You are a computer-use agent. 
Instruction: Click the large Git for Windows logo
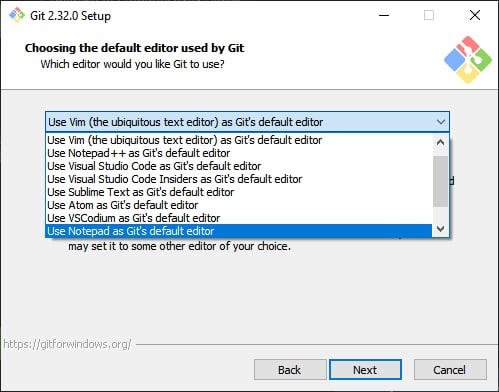point(468,60)
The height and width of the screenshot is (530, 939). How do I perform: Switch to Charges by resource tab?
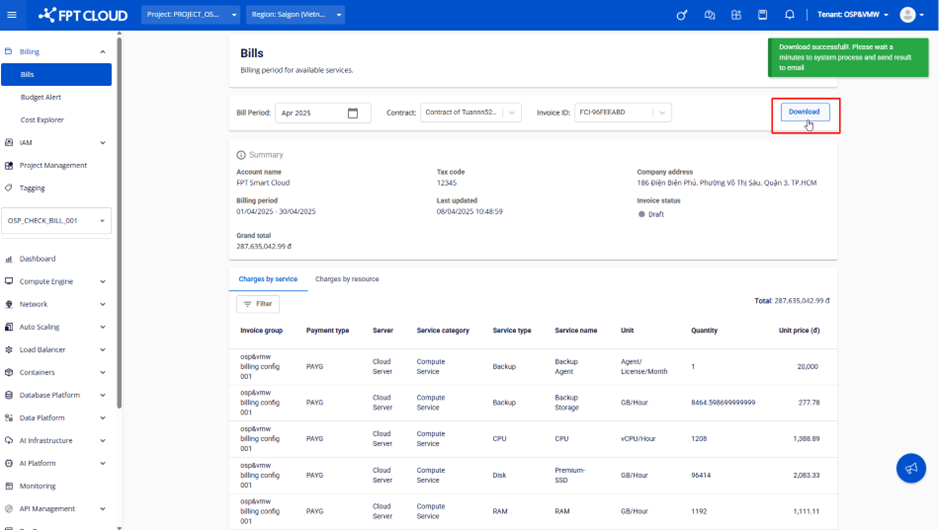pyautogui.click(x=347, y=279)
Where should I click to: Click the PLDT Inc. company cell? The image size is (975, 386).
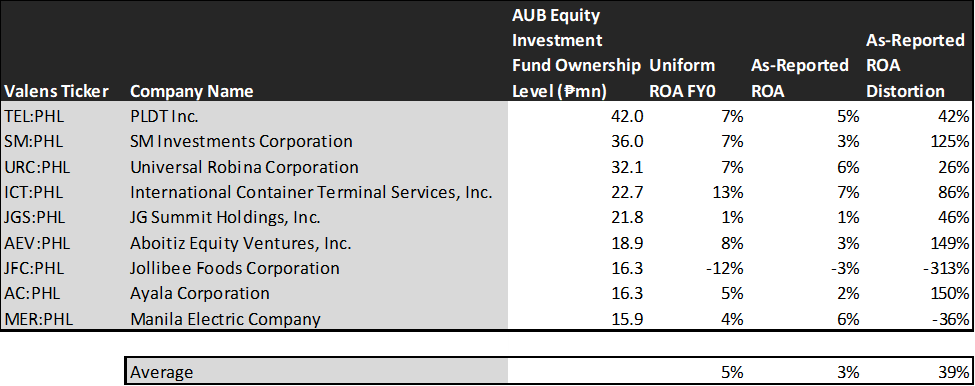click(x=164, y=116)
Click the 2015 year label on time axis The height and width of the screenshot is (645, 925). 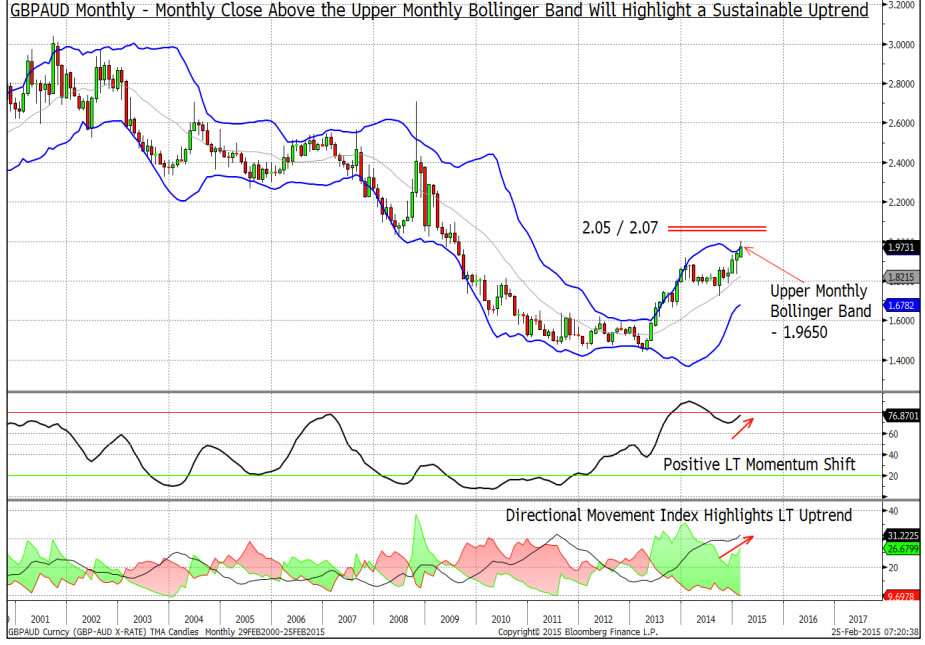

# # #

§ Your goal
Images stay out; the entries above are to be printed exactly.

§ Response for this exercise
You are a computer-use agent. 
Instruction: Click the large Git for Windows logo
point(468,60)
The height and width of the screenshot is (530, 939). How do I perform: Switch to Charges by resource tab?
pyautogui.click(x=347, y=279)
Where should I click to: Click the PLDT Inc. company cell? The image size is (975, 386).
click(x=164, y=116)
Click the 2015 year label on time axis The height and width of the screenshot is (645, 925). 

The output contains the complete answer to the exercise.